[Start Provided text]

IAM in AWS ParallelCluster

AWS ParallelCluster utilizes multiple AWS services to deploy and operate a cluster. The services used are listed in the AWS Services used in AWS ParallelCluster section of the documentation.

AWS ParallelCluster uses EC2 IAM roles to enable instances access to AWS services for the deployment and operation of the cluster. By default the EC2 IAM role is created as part of the cluster creation by CloudFormation. This means that the user creating the cluster must have the appropriate level of permissions

Defaults

When using defaults, during cluster launch an EC2 IAM Role is created by the cluster, as well as all the resources required to launch the cluster. The user calling the create call must have the right level of permissions to create all the resources including an EC2 IAM Role. This level of permissions is typically an IAM user with the AdministratorAccess managed policy. More details on managed policies can be found here: http://docs.aws.amazon.com/IAM/latest/UserGuide/access_policies_managed-vs-inline.html#aws-managed-policies

Using an existing EC2 IAM role

When using AWS ParallelCluster with an existing EC2 IAM role, you must first define the IAM policy and role before attempting to launch the cluster. Typically the reason for using an existing EC2 IAM role within AWS ParallelCluster is to reduce the permissions granted to users launching clusters. Below is an example IAM policy for both the EC2 IAM role and the AWS ParallelCluster IAM user. You should create both as individual policies in IAM and then attach to the appropriate resources. In both policies, you should replace REGION and AWS ACCOUNT ID with the appropriate values.

ParallelClusterInstancePolicy

In case you are using SGE, Slurm or Torque as a scheduler:

{
    "Version": "2012-10-17",
    "Statement": [
        {
            "Resource": [
                "*"

[End Provided text]

#### Task requirements:
• A. According to the ParallelCluster IAM page, what managed policy does the user creating a cluster with the defaults typically have?
• B. Summarize the ParallelCluster IAM page in two sentences.
• C. Copy the part of the ParallelCluster IAM page starting with "When using AWS" and going on through "the appropriate values.".

[Start Data extract]

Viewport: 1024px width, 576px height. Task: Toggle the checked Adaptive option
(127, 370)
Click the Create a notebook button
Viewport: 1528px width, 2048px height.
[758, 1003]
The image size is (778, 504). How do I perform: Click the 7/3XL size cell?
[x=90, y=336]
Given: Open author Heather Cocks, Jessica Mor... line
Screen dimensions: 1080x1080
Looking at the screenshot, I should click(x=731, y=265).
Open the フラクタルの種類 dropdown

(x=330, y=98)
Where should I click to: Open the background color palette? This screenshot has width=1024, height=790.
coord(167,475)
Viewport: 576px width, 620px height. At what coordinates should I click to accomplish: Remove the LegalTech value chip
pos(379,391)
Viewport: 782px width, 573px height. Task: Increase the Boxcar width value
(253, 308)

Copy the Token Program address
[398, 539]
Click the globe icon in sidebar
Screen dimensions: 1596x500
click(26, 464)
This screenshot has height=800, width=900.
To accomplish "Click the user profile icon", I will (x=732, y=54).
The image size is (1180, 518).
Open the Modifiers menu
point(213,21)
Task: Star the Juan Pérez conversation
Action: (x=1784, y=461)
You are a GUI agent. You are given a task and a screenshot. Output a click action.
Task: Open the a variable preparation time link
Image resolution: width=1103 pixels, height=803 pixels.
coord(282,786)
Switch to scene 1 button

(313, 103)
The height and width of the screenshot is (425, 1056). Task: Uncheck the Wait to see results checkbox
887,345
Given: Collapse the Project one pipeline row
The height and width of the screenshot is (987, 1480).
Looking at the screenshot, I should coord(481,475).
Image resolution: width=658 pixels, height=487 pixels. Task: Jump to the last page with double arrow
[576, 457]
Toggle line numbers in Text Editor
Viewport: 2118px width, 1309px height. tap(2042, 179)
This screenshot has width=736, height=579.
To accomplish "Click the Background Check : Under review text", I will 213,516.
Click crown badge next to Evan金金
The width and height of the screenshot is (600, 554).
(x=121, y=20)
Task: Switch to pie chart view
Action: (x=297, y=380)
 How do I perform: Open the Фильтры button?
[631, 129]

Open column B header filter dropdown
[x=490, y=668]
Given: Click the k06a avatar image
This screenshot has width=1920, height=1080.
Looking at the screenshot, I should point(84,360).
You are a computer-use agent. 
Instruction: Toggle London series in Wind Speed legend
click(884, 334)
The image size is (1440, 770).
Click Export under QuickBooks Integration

[End Data extract]

#### Answers to each task:
• A. The AdministratorAccess managed policy.

• B. AWS ParallelCluster uses EC2 IAM roles to give instances access to AWS services, and by default CloudFormation creates that role during cluster creation, so the user creating the cluster must have permission to create all the resources, typically through the AdministratorAccess managed policy. Alternatively, an existing EC2 IAM role can be used to reduce the permissions granted to users launching clusters, which requires defining the IAM policy and role beforehand, creating the instance and user policies in IAM, attaching them to the appropriate resources, and replacing REGION and AWS ACCOUNT ID with the appropriate values.

• C.
When using AWS ParallelCluster with an existing EC2 IAM role, you must first define the IAM policy and role before attempting to launch the cluster. Typically the reason for using an existing EC2 IAM role within AWS ParallelCluster is to reduce the permissions granted to users launching clusters. Below is an example IAM policy for both the EC2 IAM role and the AWS ParallelCluster IAM user. You should create both as individual policies in IAM and then attach to the appropriate resources. In both policies, you should replace REGION and AWS ACCOUNT ID with the appropriate values.